Kosmos 219
- Mission type: Magnetosphere
- COSPAR ID: 1968-038A
- SATCAT no.: 03220
- Mission duration: 310 days

Spacecraft properties
- Spacecraft type: DS-U2-D
- Manufacturer: Yuzhnoye
- Launch mass: 400 kg

Start of mission
- Launch date: 26 April 1968, 04:42:56 GMT
- Rocket: Kosmos-2I 63SM
- Launch site: Kapustin Yar, Site 86/4
- Contractor: Yuzhnoye

End of mission
- Last contact: 28 February 1969
- Decay date: 2 March 1969

Orbital parameters
- Reference system: Geocentric
- Regime: Low Earth
- Perigee altitude: 215 km
- Apogee altitude: 1745 km
- Inclination: 48.4°
- Period: 104.7 minutes
- Epoch: 26 April 1968

= Kosmos 219 =

Soviet magnetosphere monitoring satellite

Kosmos 219 (Космос 219 meaning Cosmos 219), also known as DS-U2-D No.2, was a Soviet satellite which was launched in 1968 as part of the Dnepropetrovsk Sputnik programme. It was a 400 kg spacecraft, which was built by the Yuzhnoye Design Bureau, and was used to investigate flows of charged particles in the magnetosphere of the Earth.

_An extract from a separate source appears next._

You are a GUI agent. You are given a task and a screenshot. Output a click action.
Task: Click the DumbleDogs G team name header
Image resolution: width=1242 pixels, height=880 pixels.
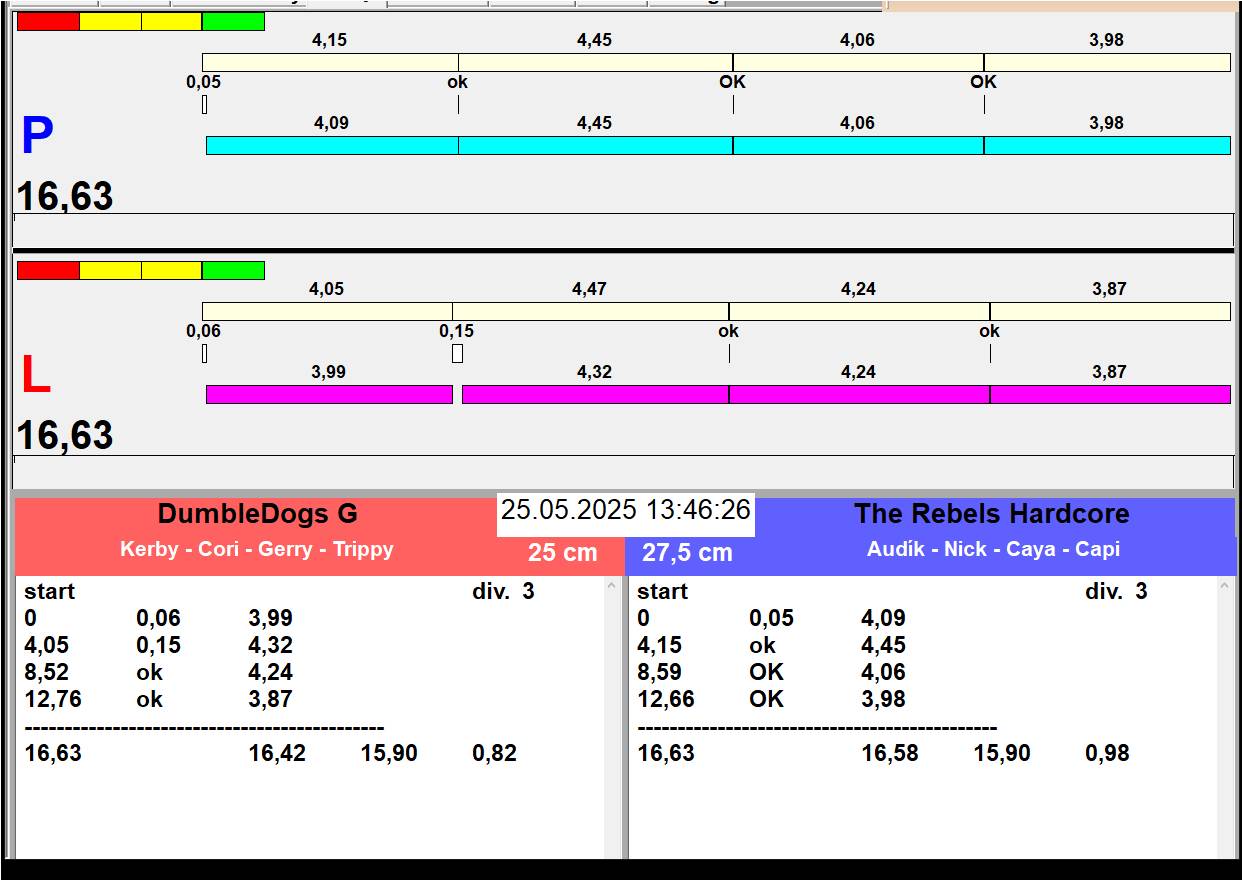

A Kosmos-2I 63SM carrier rocket was used to launch Kosmos 219 into low Earth orbit. The launch took place from Site 86/4 at Kapustin Yar. The launch occurred at 04:42:56 GMT on 26 April 1968, and resulted in the successful insertion of the satellite into orbit. Upon reaching orbit, the satellite was assigned its Kosmos designation, and received the International Designator 1968-038A. The North American Aerospace Air Command assigned it the catalogue number 03220.

Kosmos 219 was the second of two DS-U2-D satellites to be launched, after Kosmos 137. It was operated in an orbit with a perigee of 215 km, an apogee of 1745 km, 48.4° of inclination, and an orbital period of 104.7 minutes. It completed operations on 28 February 1969, before decaying from orbit and reentering the atmosphere on 2 March.